(Action item): You are asked to filter the data below and copy every line holding "chat".

--- Material to process ---

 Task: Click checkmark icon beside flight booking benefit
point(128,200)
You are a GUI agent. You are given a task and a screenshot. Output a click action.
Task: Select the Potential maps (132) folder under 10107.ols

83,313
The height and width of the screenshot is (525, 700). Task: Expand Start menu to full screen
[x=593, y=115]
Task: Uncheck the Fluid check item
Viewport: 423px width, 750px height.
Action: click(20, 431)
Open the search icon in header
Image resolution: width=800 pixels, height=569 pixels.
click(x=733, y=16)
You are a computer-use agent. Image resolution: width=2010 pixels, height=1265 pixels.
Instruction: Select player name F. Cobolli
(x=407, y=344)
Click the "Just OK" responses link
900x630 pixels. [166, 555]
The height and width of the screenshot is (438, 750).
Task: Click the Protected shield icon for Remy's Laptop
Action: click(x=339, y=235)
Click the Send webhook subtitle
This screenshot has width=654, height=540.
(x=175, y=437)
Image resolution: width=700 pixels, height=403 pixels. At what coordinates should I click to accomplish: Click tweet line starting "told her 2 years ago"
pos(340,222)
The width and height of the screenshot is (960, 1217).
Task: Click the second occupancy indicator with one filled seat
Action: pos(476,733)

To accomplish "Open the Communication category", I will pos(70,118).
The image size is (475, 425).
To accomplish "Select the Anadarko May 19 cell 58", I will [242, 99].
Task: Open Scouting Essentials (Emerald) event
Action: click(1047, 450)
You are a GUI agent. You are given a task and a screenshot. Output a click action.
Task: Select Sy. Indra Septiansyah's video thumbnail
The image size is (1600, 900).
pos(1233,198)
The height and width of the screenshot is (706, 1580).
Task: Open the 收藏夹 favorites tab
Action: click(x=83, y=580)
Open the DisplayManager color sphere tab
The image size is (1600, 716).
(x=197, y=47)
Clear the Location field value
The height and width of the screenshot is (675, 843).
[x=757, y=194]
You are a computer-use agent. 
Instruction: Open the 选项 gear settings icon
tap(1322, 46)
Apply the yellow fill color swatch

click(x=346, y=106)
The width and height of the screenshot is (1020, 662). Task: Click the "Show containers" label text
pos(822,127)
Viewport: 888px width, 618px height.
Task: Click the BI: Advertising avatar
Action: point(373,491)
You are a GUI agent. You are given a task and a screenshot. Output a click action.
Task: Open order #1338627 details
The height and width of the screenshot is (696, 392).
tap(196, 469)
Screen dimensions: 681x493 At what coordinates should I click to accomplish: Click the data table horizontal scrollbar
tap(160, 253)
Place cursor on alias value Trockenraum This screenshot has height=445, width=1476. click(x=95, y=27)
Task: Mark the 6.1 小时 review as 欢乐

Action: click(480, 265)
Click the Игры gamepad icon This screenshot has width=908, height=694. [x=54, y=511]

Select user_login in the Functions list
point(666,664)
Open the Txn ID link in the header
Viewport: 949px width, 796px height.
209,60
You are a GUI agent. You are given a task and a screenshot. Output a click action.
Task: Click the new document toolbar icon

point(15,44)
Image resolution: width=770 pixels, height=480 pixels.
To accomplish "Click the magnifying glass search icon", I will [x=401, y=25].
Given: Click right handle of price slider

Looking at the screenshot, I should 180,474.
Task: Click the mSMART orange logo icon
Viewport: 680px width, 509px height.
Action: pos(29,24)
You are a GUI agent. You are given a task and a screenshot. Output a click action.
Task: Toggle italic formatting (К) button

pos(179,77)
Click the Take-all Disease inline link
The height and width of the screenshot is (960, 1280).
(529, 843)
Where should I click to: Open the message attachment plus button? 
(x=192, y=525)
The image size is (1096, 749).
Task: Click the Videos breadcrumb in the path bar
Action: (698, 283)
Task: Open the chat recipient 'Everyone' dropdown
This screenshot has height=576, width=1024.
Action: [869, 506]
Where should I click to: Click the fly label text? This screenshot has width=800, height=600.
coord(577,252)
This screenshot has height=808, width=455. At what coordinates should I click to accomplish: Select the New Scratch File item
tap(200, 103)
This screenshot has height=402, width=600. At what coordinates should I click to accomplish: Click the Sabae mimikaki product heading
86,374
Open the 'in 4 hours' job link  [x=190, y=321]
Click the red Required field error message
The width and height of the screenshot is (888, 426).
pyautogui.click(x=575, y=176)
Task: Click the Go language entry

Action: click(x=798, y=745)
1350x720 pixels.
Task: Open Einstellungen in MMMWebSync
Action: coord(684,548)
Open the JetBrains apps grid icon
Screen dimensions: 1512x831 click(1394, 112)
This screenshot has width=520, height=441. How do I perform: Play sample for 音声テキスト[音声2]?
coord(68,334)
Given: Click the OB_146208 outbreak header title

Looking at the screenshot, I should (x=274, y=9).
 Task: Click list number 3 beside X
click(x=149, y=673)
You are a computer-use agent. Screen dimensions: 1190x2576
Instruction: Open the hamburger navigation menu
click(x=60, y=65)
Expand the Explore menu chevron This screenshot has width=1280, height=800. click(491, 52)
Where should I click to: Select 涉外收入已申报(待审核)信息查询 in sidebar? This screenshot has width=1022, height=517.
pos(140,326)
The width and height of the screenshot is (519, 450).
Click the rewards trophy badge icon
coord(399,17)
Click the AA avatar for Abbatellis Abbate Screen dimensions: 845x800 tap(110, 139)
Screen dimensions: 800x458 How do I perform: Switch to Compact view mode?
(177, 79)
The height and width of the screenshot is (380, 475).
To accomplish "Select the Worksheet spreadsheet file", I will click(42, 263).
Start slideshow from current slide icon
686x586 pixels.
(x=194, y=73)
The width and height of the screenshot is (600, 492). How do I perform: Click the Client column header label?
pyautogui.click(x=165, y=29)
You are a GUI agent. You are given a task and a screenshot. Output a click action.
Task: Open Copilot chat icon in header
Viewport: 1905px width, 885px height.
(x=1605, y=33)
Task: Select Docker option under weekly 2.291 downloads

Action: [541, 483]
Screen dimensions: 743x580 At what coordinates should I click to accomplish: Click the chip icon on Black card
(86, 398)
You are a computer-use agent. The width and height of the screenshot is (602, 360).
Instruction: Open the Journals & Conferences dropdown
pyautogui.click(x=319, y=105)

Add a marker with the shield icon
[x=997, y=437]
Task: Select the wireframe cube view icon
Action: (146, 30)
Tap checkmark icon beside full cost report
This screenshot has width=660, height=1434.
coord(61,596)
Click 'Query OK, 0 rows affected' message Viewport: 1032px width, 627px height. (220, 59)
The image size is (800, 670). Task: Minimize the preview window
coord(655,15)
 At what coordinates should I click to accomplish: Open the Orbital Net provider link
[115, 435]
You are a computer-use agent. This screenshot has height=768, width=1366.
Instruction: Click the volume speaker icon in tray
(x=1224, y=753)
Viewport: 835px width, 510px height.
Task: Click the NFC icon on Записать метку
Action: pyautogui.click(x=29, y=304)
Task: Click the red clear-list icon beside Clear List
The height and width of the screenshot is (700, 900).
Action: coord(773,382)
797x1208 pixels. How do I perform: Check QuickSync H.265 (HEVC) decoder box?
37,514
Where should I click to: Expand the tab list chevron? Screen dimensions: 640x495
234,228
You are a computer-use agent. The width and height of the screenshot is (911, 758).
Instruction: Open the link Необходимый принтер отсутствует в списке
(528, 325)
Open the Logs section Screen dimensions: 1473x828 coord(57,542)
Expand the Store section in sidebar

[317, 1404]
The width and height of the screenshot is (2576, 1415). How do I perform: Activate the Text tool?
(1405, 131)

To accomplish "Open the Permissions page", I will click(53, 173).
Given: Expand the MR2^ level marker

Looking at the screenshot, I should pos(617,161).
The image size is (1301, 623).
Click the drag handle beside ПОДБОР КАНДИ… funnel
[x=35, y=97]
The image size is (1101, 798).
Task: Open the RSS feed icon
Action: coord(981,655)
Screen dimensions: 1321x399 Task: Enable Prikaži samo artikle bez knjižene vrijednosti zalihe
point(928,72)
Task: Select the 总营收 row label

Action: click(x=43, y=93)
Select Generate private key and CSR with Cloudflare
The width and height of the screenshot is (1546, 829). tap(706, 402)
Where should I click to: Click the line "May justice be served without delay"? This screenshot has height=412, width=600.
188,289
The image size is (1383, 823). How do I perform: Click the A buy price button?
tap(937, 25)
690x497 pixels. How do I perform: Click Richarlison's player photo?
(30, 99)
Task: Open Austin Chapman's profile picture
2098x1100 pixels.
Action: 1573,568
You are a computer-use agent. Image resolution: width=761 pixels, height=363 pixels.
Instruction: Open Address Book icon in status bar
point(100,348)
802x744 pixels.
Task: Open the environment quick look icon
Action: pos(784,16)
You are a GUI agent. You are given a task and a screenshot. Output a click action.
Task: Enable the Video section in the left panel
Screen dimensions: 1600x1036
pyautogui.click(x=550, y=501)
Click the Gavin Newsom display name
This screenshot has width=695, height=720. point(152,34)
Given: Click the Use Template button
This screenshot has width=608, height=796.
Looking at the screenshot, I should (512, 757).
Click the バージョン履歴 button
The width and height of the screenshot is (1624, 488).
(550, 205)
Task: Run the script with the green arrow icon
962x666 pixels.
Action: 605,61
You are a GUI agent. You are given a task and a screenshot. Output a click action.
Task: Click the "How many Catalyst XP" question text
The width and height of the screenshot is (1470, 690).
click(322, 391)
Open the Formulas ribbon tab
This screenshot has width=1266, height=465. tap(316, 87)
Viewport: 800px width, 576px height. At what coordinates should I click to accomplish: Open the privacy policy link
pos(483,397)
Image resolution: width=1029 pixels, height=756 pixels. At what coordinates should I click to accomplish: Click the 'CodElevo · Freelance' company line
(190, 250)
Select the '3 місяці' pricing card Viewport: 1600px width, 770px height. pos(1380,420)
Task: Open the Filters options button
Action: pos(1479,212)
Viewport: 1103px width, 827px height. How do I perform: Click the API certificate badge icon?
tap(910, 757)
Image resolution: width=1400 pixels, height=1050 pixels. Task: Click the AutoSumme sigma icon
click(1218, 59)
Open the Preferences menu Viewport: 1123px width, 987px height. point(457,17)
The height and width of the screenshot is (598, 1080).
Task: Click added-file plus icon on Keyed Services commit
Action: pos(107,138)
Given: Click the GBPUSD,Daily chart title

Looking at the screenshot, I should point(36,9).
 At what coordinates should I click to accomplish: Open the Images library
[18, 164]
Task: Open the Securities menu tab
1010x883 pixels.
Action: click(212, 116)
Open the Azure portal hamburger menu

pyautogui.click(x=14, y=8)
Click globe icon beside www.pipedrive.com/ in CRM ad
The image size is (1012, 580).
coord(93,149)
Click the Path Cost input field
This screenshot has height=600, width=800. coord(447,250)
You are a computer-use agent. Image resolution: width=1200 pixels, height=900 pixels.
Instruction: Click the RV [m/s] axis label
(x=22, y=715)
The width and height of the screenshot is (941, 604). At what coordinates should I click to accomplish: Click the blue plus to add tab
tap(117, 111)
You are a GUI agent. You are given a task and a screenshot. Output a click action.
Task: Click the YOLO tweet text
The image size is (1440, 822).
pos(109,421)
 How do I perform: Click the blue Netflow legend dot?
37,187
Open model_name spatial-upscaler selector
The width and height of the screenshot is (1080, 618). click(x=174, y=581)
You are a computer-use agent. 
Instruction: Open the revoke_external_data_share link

---

(Expected answer):
Task: Open the chat recipient 'Everyone' dropdown
Task: Open Copilot chat icon in header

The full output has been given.